Top of Material for this exercise
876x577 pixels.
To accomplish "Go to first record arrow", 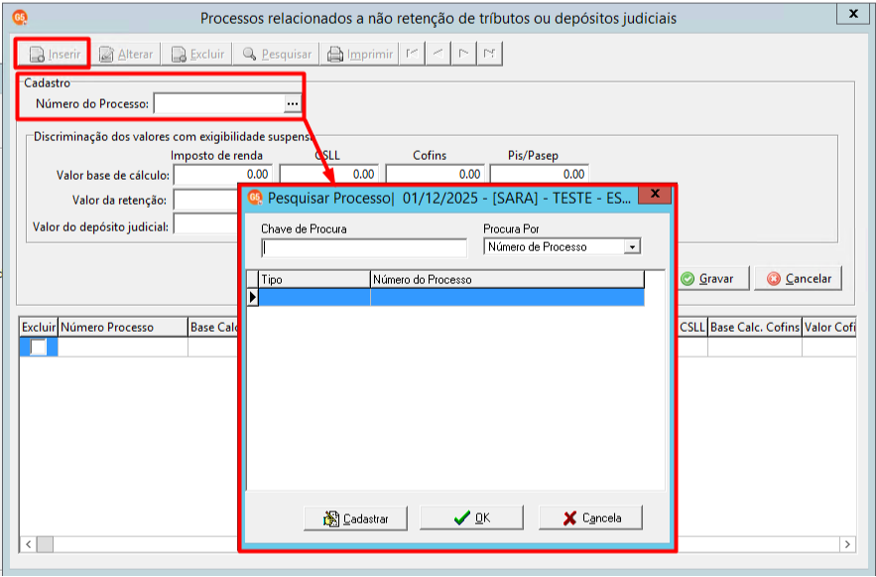I will (x=413, y=54).
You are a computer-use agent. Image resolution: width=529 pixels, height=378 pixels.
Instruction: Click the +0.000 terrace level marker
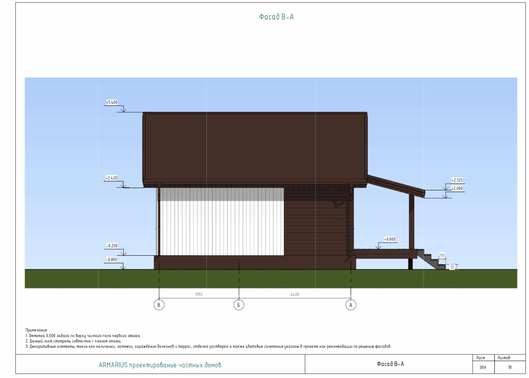click(390, 239)
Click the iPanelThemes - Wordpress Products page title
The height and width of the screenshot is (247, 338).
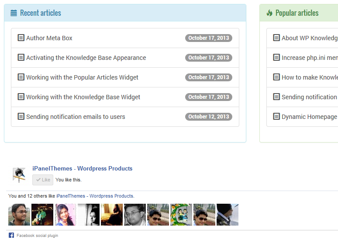point(83,168)
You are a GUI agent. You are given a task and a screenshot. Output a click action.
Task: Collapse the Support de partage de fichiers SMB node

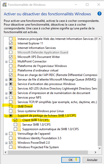(6, 116)
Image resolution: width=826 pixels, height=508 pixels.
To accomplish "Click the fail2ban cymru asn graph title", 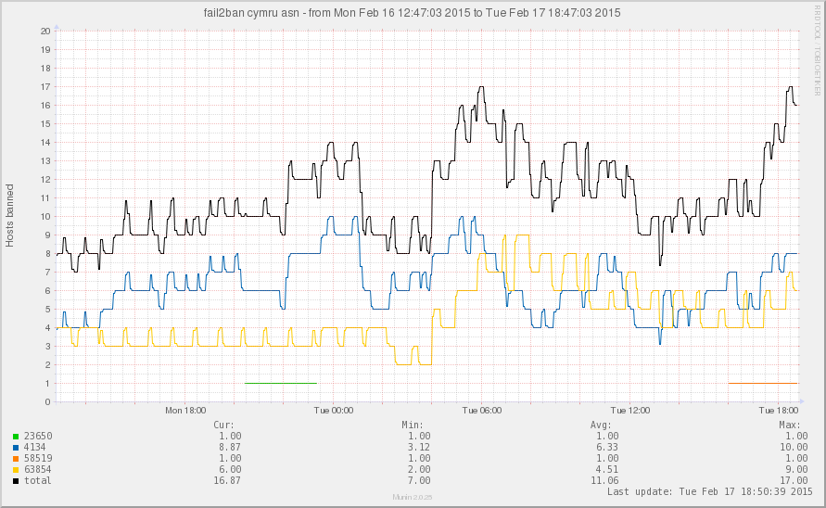I will (x=413, y=13).
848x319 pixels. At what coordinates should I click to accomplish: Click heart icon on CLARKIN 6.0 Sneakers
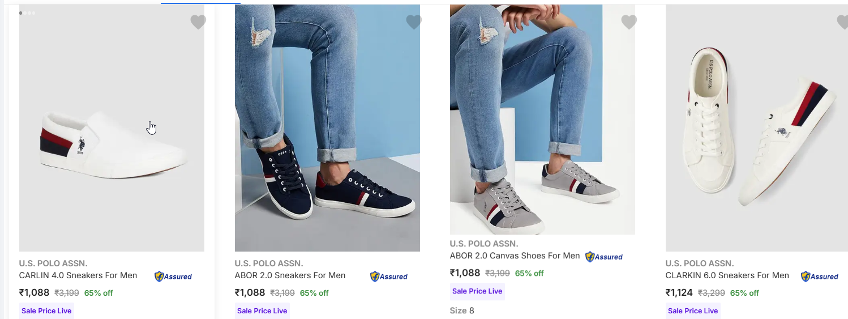pos(842,23)
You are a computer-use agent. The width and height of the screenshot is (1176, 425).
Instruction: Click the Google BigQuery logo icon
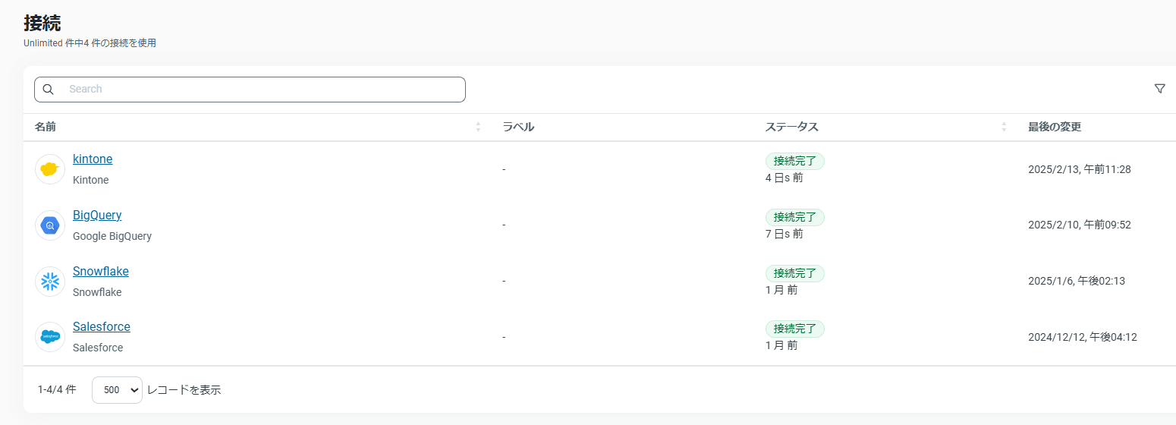coord(50,225)
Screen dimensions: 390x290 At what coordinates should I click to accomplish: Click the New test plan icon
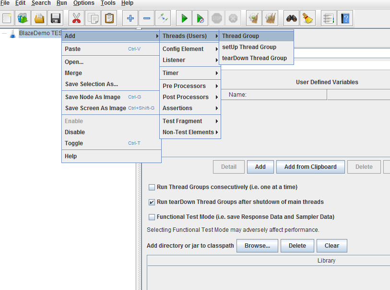tap(7, 19)
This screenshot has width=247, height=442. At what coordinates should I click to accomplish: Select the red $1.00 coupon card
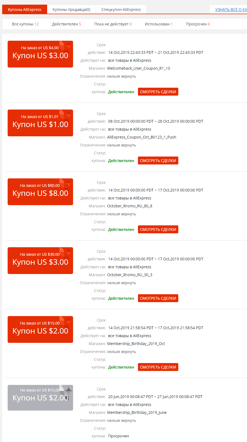coord(40,123)
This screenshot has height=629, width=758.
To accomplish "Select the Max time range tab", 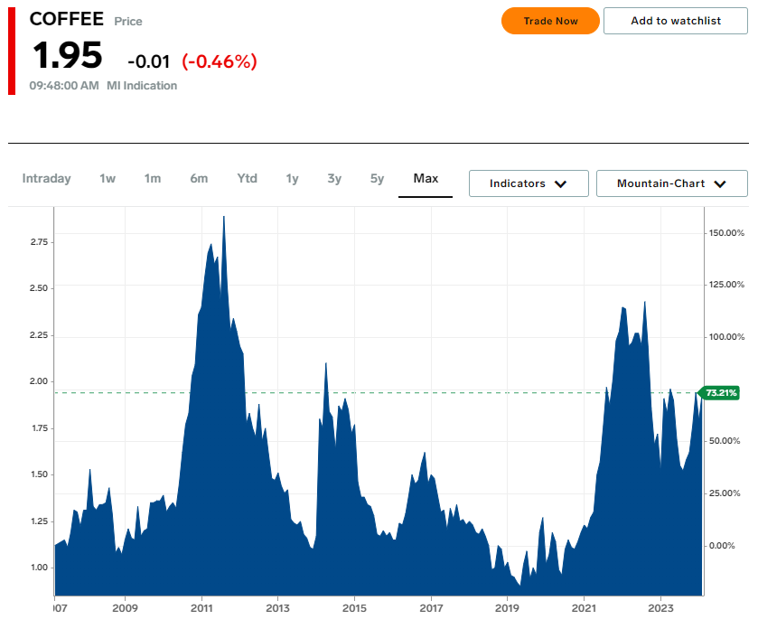I will pyautogui.click(x=426, y=179).
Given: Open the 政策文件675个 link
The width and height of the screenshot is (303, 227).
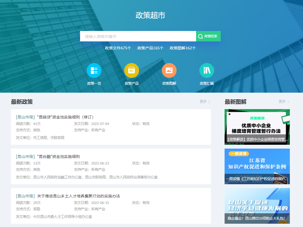Looking at the screenshot, I should pos(118,48).
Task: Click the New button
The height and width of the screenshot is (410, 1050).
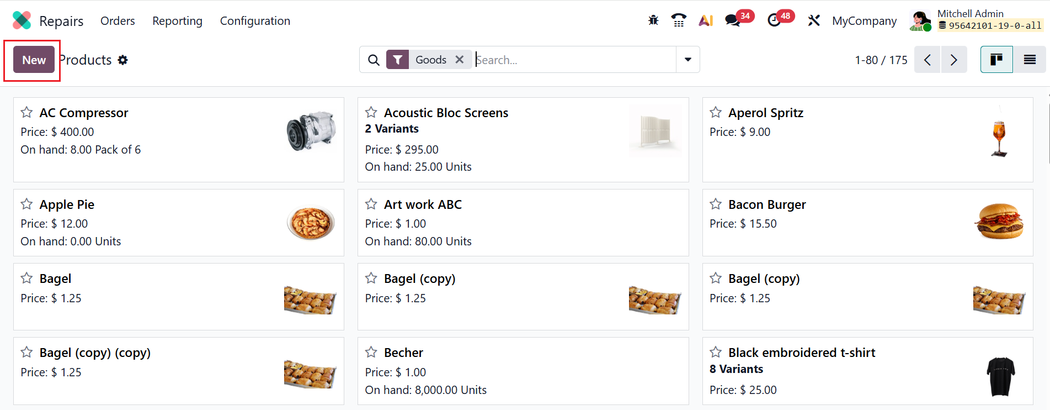Action: click(34, 60)
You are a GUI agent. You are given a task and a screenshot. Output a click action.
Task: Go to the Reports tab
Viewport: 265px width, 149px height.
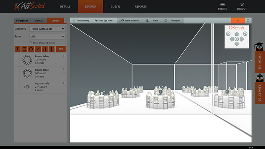[x=141, y=6]
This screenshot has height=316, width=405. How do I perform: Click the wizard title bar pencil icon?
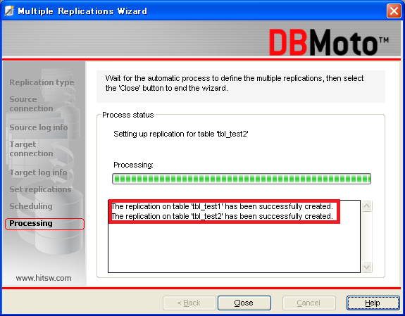tap(9, 11)
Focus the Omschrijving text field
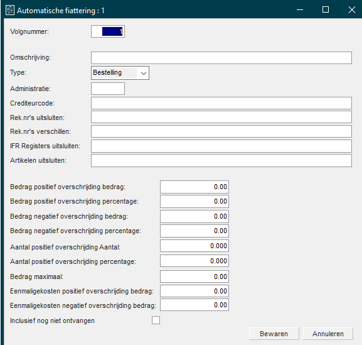362x345 pixels. coord(221,58)
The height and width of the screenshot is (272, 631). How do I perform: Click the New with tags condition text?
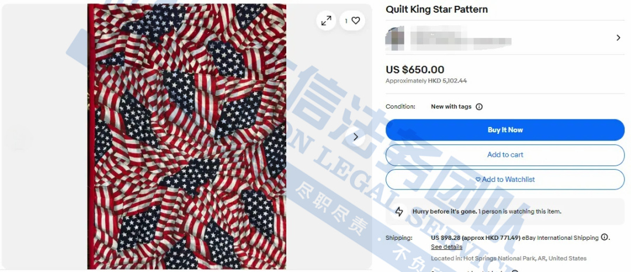pyautogui.click(x=451, y=107)
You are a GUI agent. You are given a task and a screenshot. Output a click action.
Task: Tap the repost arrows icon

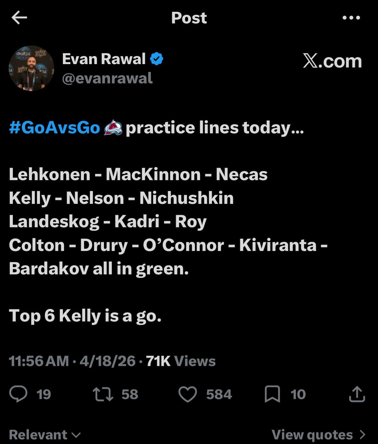103,394
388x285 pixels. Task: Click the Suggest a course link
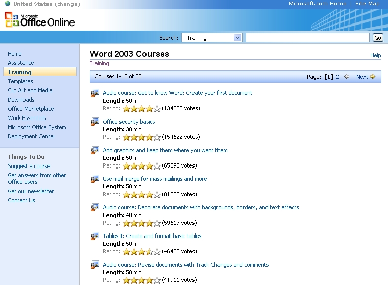[x=29, y=166]
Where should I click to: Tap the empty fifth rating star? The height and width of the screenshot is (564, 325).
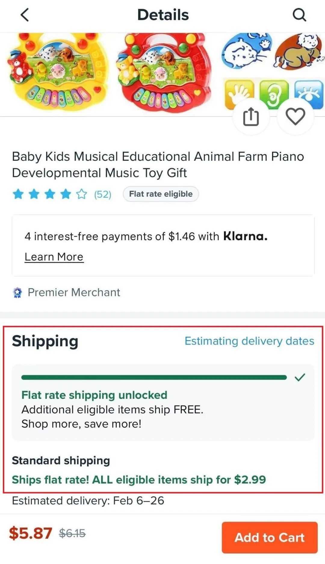point(81,194)
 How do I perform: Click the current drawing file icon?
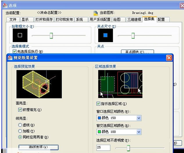96,13
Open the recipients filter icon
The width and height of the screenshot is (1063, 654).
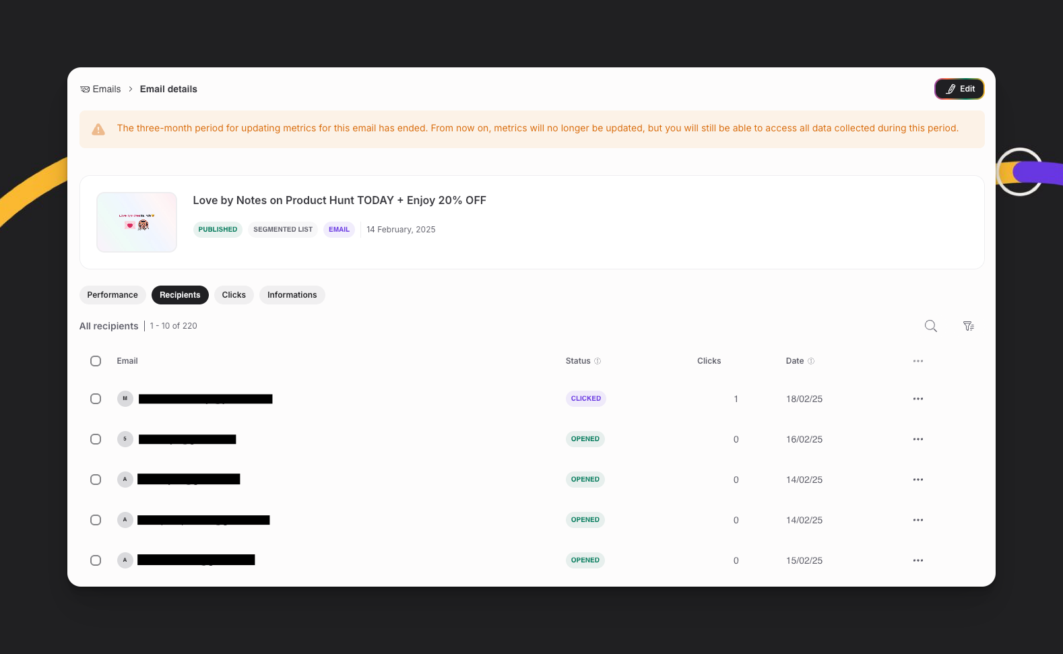point(968,326)
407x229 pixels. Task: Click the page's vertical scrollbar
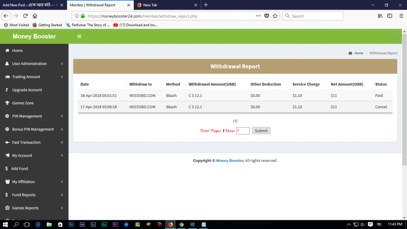(404, 99)
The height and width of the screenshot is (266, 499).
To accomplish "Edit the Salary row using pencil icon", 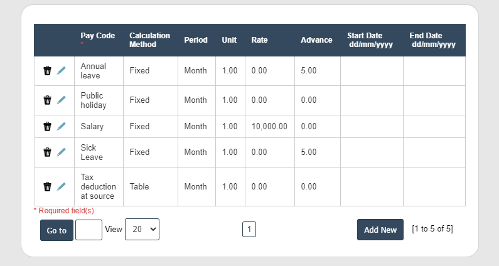I will click(x=61, y=127).
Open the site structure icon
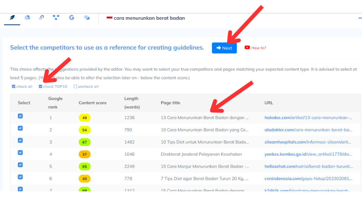The image size is (362, 204). tap(56, 17)
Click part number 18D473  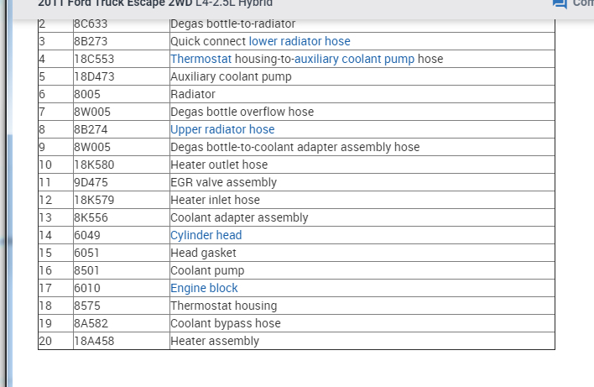(x=95, y=76)
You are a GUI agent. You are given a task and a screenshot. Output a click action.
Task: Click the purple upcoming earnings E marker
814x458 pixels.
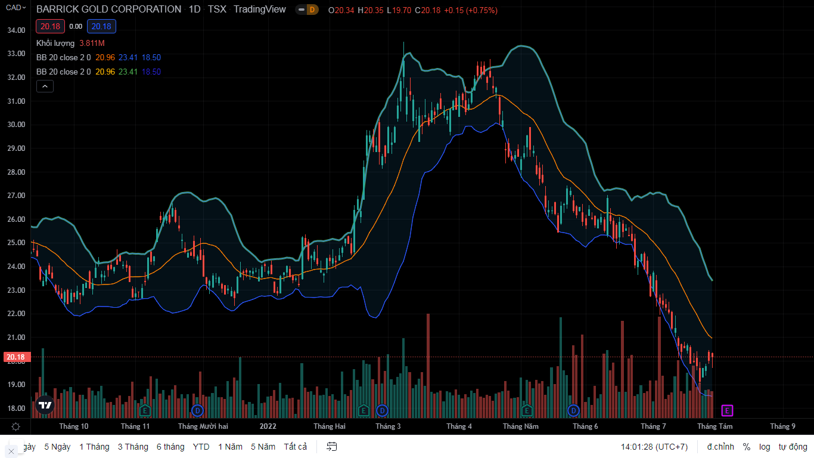(x=727, y=410)
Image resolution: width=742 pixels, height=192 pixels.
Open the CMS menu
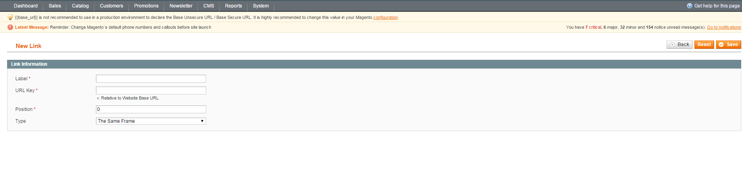pyautogui.click(x=209, y=6)
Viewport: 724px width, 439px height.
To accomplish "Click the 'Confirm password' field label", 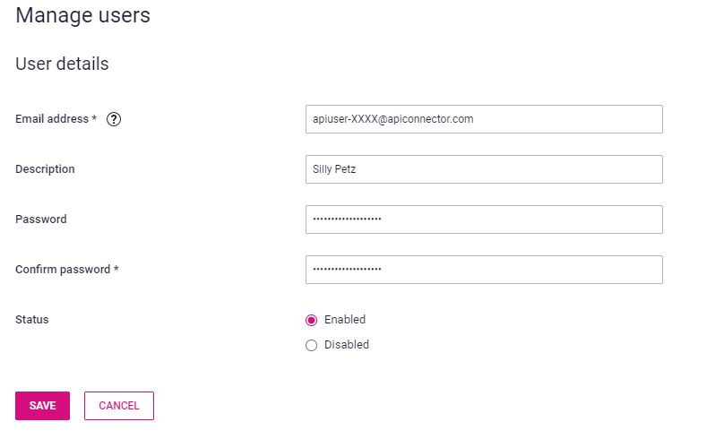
Bottom of Material for this exercise
Of the lines above, copy each one that contains the word "resolution".

You are a computer-use agent. Image resolution: width=529 pixels, height=378 pixels.
Image resolution: width=826 pixels, height=508 pixels.
Image resolution: width=742 pixels, height=192 pixels.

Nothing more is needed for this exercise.